- Education: Stanford University University of Southern California
- Scientific career
- Fields: Urologic oncology, surgery
- Workplaces: University of Southern California Stanford University

= Eila C. Skinner =

American urologic oncologist and surgeon

Eila Curlee Skinner is an American urologic oncologist and surgeon specializing in bladder reconstruction and continent urinary diversion. She is the Thomas A. Stamey Research professor and chair of urology at the Stanford University School of Medicine.

==Life==

Skinner earned an A.B. in human biology from Stanford University in 1976. She was inducted into Phi Beta Kappa that year. Skinner received a M.D. from the Keck School of Medicine of USC in 1983. At the Los Angeles General Medical Center, she completed a general surgery internship in 1984 and a urology residency 1988. She conducted a urologic oncology fellowship under Donald G. Skinner at the USC Norris Comprehensive Cancer Center in 1990.

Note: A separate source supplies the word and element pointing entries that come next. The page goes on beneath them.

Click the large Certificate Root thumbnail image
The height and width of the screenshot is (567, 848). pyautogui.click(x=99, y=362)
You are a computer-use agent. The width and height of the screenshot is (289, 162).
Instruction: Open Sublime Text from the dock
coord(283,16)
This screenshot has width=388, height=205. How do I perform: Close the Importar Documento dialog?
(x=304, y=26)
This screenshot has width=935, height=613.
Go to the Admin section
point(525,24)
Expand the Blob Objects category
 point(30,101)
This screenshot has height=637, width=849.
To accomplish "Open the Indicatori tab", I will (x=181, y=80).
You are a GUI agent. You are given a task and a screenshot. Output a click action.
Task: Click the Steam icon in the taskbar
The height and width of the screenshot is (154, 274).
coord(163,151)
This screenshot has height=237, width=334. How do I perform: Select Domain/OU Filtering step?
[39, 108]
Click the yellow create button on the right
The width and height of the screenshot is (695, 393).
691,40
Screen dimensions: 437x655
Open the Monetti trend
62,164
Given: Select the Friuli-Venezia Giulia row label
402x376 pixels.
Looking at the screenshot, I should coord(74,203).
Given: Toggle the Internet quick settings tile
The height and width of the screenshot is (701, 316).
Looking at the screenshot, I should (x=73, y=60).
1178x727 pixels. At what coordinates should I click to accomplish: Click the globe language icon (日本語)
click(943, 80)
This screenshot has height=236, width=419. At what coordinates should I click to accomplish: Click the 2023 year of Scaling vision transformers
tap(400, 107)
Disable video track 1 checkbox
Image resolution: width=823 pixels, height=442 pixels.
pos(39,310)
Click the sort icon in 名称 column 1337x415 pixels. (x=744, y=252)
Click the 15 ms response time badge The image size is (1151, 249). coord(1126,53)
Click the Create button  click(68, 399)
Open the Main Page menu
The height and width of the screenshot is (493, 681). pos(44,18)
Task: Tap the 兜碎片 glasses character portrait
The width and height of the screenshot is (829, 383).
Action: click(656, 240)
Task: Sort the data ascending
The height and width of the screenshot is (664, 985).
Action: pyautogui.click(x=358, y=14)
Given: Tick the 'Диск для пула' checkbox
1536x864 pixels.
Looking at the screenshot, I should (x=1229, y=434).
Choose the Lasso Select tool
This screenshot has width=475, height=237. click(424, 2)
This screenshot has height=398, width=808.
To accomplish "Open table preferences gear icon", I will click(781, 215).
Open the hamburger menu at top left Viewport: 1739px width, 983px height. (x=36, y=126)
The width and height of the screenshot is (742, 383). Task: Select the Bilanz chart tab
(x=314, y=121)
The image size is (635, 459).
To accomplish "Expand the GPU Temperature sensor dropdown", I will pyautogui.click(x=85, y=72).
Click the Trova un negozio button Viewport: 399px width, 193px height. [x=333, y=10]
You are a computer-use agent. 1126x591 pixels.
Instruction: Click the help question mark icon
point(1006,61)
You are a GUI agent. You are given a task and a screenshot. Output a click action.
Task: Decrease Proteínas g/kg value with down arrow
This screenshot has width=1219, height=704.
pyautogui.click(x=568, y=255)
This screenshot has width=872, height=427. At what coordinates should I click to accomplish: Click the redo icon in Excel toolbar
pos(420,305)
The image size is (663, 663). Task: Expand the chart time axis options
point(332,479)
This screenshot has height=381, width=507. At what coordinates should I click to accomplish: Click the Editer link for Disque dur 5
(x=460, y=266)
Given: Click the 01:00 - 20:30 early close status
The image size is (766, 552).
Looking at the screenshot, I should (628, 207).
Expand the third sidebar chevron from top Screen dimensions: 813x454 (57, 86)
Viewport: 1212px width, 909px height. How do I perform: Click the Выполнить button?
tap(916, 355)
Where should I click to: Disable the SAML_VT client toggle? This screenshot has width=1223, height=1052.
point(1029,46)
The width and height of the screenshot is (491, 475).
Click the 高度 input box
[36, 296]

Skinner is a urologic oncologist, urologist, and urologic surgeon. From 1990 to 2012, she was a faculty member at the Keck School of Medicine of the University of Southern California. In May 2012, she became the chair of the department of urology at the Stanford University School of Medicine. She is an expert in bladder reconstruction and continent urinary diversion. She is the Thomas A. Stamey Research professor of urology.